● THE RECORDS
• • • • •

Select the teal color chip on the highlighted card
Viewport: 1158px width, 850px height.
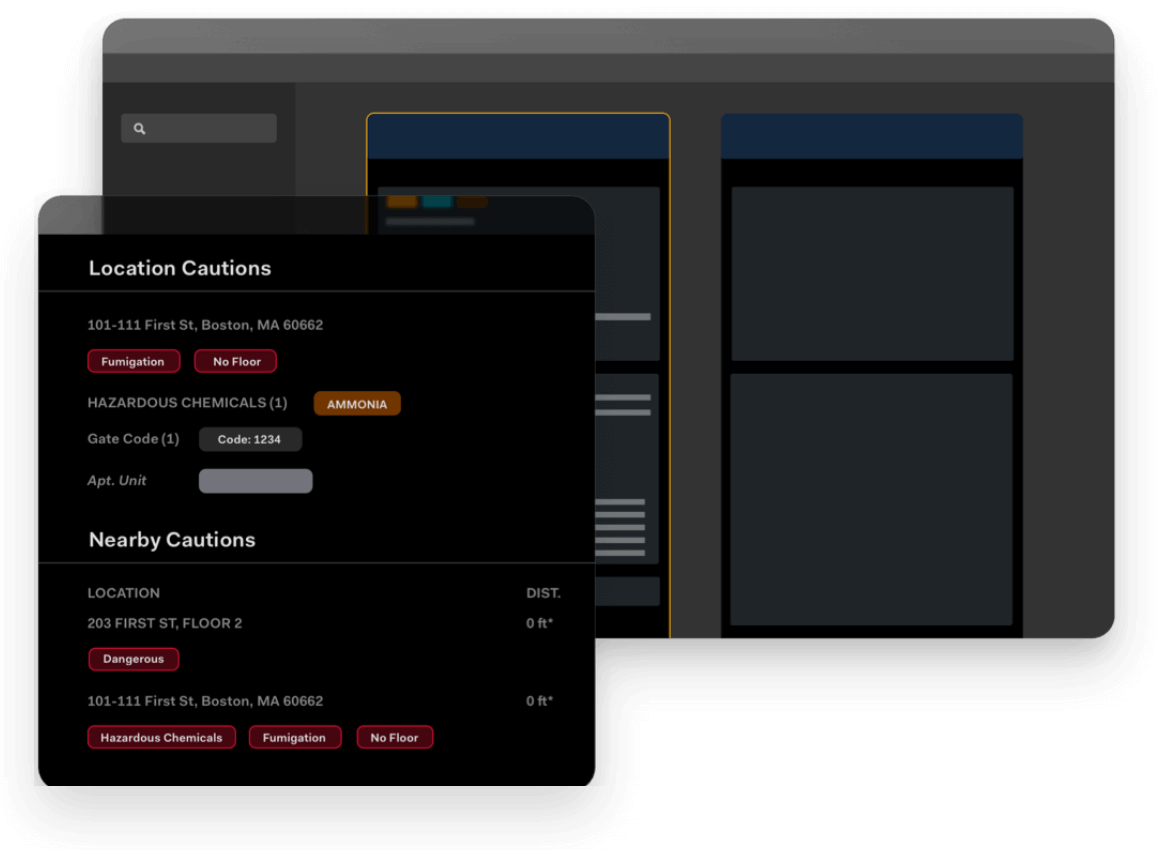[x=437, y=200]
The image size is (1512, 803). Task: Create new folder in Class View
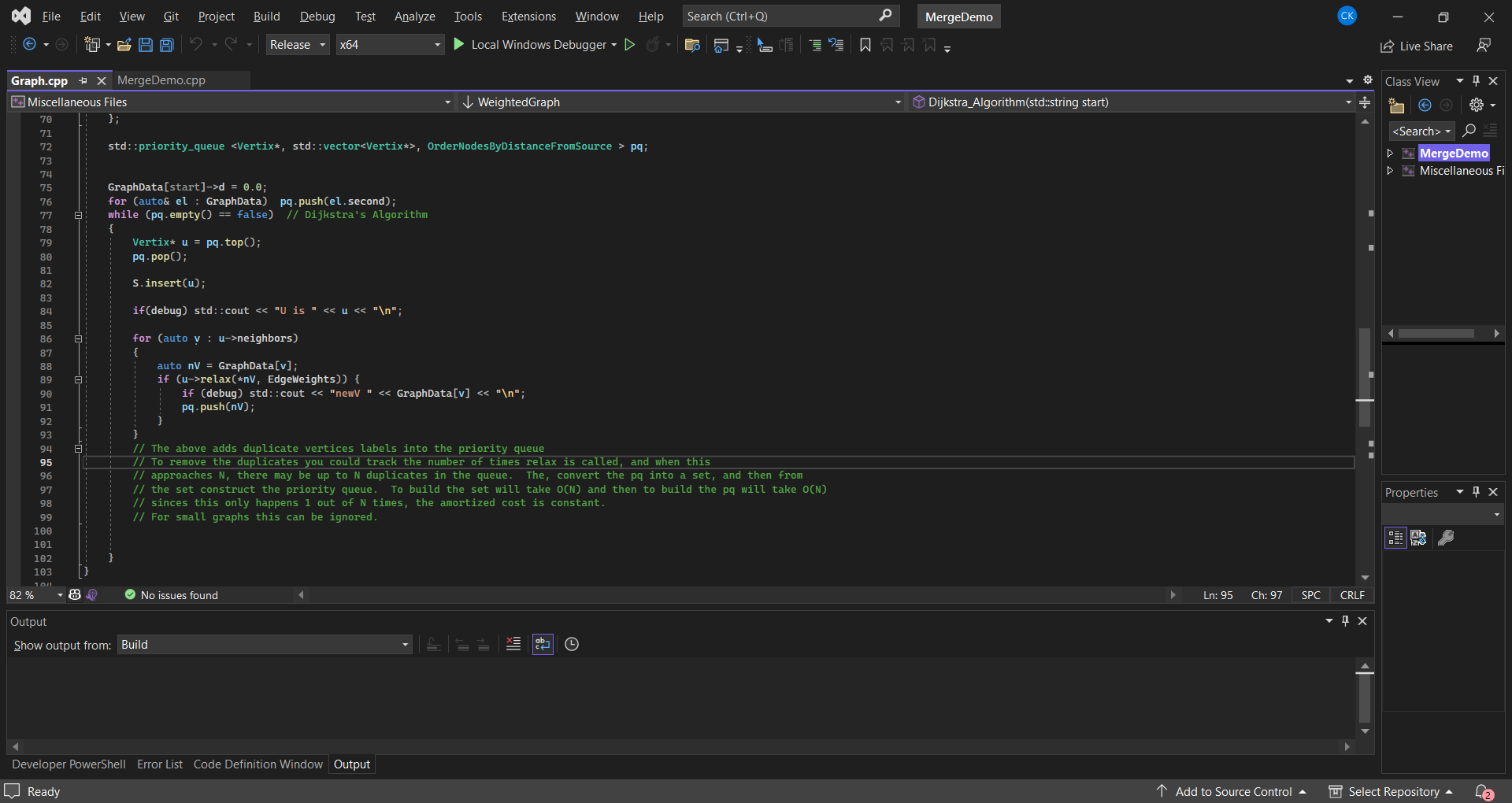pyautogui.click(x=1397, y=105)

• • • • •

The output must match, line for line, the span from the line containing "The image size" through the end of the data, with the pictures removed.

The image size is (1512, 803). Task: Create new folder in Class View
pyautogui.click(x=1397, y=105)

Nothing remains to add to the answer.